Only, they wouldn’t fit. And by wouldn’t fit, I don’t mean that they were a little too small in the shoulders.
He was unable to wear them because they were too small everywhere. He was unable to even get his calves into them. Okay he had played ninth-grade football that year and was in decent shape—but he could not slide into the lower leg section of Nick’s leathers without fear of tearing the liner.
Later, his younger brother, Kipp, then age ten, tried them on. Other than being very long in the arms and legs, how well they fit him was surprising.
So what is this; what’s happening here? Is it the Pedrosa/Stoner Syndrome where all riders are now trying to shave their body size down to the absolute minimum possible in order to not give up any advantage to the bone-thin Australian or near freakishly abbreviated stature of the Spanish rider?
Or is this a byproduct of nearly all top level riders having a hobby career of if not racing bicycles then using one to train on?
My sense of it is that it’s a racer thing. These guys use the definition of ultra-competitive as a baseline for how they feel about competition. They don’t want to wave off anything that could conceivably give them an advantage, or better yet put them on a level field with the guys who are wining races. Rossi cannot be described as svelte, but he’s a special case. Lorenzo, still not as much a daily threat to the others as his race wins and run at the 2009 title would indicate, looks very normal for an adult human male in his early 20s.
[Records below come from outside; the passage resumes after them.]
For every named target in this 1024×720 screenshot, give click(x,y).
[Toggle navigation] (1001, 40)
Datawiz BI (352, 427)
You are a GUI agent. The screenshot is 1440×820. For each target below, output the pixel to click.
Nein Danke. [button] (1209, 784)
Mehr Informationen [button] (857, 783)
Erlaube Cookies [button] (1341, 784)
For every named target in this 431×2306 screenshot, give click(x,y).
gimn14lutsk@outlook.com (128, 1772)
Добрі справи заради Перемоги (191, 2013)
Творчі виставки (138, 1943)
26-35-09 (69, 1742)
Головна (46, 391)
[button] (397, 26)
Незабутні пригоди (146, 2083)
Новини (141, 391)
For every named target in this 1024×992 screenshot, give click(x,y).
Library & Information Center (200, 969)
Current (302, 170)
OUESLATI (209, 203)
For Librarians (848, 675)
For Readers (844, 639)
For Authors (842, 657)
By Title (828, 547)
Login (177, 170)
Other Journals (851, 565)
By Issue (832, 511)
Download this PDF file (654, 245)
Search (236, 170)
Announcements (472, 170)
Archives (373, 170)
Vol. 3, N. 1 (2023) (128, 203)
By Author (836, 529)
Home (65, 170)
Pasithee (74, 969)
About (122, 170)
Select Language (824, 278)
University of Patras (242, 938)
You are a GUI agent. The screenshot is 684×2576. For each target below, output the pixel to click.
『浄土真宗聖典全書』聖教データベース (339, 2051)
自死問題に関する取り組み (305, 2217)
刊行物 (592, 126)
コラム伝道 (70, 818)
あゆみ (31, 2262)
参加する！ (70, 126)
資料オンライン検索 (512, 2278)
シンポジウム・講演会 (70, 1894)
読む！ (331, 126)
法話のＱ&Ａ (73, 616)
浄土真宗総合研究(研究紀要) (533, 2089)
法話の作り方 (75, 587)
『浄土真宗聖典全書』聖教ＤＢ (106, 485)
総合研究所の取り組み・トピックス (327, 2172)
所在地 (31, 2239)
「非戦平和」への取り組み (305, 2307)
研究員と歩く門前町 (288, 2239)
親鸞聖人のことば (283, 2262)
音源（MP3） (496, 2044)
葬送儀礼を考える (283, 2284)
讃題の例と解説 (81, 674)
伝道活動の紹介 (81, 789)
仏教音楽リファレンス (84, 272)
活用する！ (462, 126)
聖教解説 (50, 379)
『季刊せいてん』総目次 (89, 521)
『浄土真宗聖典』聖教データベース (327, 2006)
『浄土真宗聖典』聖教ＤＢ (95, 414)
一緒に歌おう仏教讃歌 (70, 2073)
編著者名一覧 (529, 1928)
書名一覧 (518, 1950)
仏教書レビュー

Stoner, though. He’s fast and he’s back. And he weighs 127 pounds. So that shows the other riders that they don’t necessarily need to be the biggest or the strongest or have superior grip or shoulder strength to run at the front. Moreover, Pedrosa, (112 pounds) can walk the MotoGP grid in a way that almost brings to mind memories of Wayne Rainey. And he’s not large–anywhere.
I thought about calling Colin Edwards II and asking him what he currently weighs, but didn’t. He looks the same as he did in 2002 at Imola when he won the World Superbike title. And I don’t really have to ask him what he thinks of this minimum form MotoGP rider trend. Not from a guy who very seriously once said that if they ever added beer to the FIM’s banned substance list, he’d retire the next day.
Getting back to the question, though, of what’s it all mean? Probably nothing. The skinniest motorcycle racer I’ve ever seen was Kevin Schwantz, who, in his late 1980s glory, wore a size medium Yosh t-shirt and it would flap loosely against his torso when the wind blew.
It wasn’t amazing to me that Schwantz frequently broke his tiny wrists in crashes, it was amazing that he didn’t break them—so thin they looked like porcelain—in everyday life.